=== Task to carry out ===
Retype the records below without any changes, starting at the line that contains "You are a GUI" and ending after the line that contains "pyautogui.click(x=754, y=53)".

━━━━━ Excerpted records ━━━━━

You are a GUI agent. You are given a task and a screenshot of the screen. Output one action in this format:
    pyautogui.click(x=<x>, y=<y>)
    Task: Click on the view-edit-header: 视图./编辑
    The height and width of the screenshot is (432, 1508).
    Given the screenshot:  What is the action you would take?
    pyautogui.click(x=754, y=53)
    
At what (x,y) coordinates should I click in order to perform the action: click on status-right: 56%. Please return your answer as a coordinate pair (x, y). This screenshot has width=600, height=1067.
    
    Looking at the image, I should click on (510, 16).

━━━━━
━━━━━ Excerpted records ━━━━━

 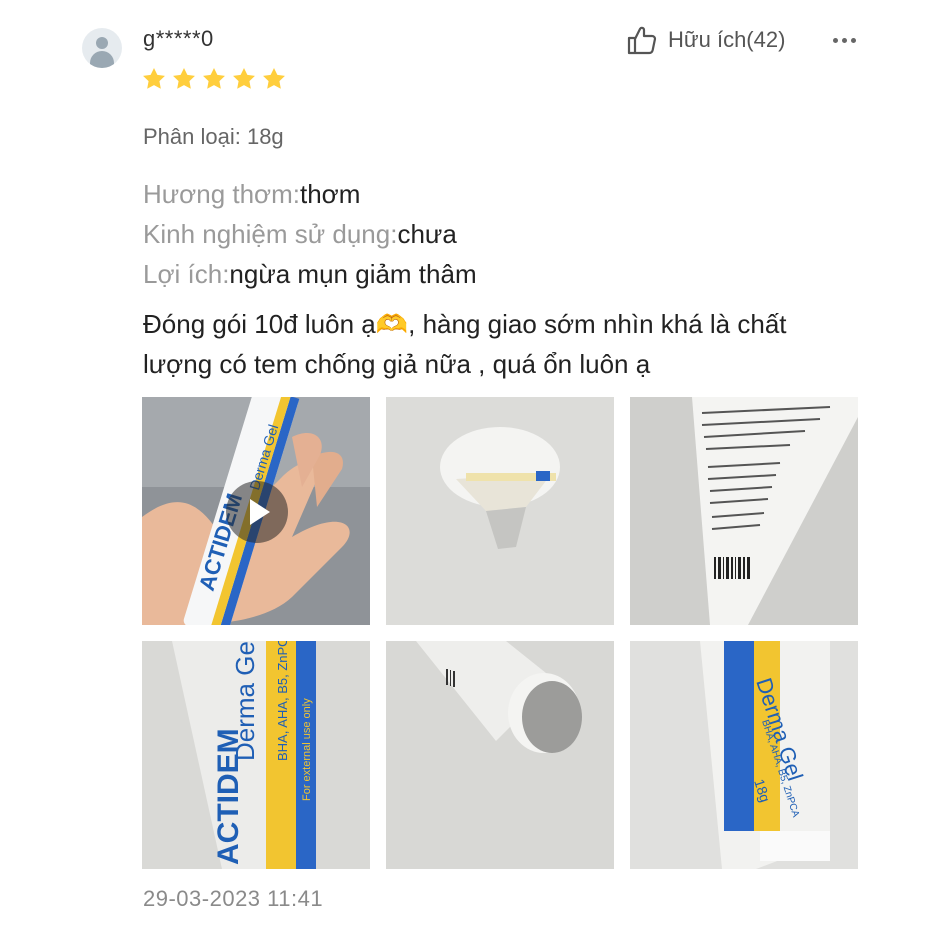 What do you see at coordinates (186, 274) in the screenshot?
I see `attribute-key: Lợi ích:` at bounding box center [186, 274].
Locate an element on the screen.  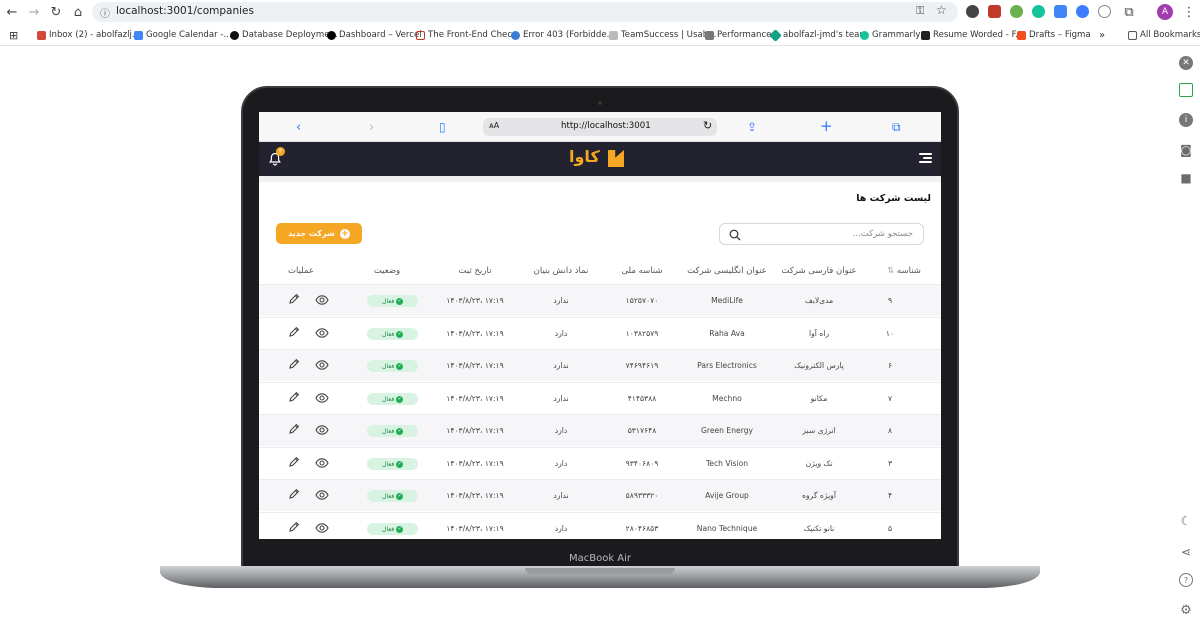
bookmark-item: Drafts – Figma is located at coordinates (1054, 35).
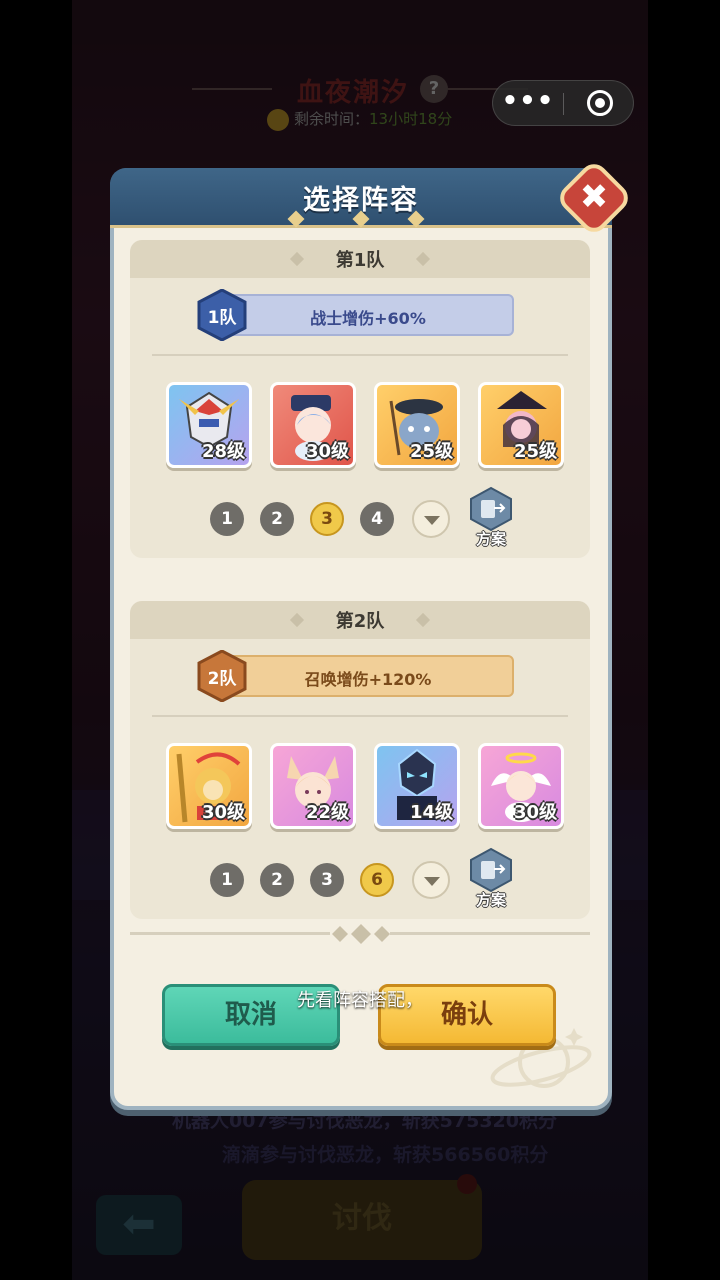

━━━━━
━━━━━ Excerpted records ━━━━━

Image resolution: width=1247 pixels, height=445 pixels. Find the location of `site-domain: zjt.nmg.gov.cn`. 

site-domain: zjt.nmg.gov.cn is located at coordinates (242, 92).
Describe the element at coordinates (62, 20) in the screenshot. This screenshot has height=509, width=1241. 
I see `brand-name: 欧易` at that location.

━━━━━

=== Result of the exercise ===
You are a GUI agent. You are given a task and a screenshot of the screen. Output one action in this format:
    pyautogui.click(x=<x>, y=<y>)
    Task: Click on the view-edit-header: 视图./编辑
    The height and width of the screenshot is (432, 1508).
    Given the screenshot:  What is the action you would take?
    pyautogui.click(x=754, y=53)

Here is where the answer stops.